**Problem requirements**
Instruction for the data below: set down exactly the lines from the line with "Task: Buy Chelsea at 5.2 odds" to the line with "Click the Cancel link", inclusive, and no others.

(Dataset records)
+++++
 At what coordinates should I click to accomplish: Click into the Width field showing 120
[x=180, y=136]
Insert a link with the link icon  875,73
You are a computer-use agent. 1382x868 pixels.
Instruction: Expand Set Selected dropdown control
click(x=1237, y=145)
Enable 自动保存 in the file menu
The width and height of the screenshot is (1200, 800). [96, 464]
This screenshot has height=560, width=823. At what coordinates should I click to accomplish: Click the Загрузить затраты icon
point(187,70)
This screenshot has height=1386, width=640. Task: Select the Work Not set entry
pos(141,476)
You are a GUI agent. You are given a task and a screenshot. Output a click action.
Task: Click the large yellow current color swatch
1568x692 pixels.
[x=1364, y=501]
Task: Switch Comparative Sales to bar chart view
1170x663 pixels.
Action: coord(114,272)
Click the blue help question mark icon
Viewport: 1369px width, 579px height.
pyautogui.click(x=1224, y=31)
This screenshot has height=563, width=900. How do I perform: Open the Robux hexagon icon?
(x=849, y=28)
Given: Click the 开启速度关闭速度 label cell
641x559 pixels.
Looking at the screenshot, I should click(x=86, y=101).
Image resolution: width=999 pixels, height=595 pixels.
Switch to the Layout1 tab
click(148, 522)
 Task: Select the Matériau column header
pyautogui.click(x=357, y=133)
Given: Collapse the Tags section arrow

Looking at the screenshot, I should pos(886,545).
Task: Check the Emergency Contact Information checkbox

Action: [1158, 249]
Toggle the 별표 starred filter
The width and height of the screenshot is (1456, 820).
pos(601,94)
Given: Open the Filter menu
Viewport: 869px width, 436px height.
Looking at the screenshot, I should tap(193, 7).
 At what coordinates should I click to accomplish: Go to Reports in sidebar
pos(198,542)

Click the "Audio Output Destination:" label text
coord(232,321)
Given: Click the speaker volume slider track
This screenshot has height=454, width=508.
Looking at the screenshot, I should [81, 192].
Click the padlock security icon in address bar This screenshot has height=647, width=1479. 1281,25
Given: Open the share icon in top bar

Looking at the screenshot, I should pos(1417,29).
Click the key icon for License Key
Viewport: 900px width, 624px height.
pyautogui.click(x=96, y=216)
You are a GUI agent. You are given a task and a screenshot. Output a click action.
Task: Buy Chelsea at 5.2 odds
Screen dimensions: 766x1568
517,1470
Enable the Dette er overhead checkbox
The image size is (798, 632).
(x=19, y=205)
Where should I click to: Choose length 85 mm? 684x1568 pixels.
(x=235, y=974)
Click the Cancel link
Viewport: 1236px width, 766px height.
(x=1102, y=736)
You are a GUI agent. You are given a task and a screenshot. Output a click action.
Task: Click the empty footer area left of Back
+++++
**Solution below**
Task: Buy Chelsea at 5.2 odds
Screen dimensions: 766x1568
517,1470
Enable the Dette er overhead checkbox
The image size is (798, 632).
(x=19, y=205)
Where should I click to: Choose length 85 mm? 684x1568 pixels.
(x=235, y=974)
Click the Cancel link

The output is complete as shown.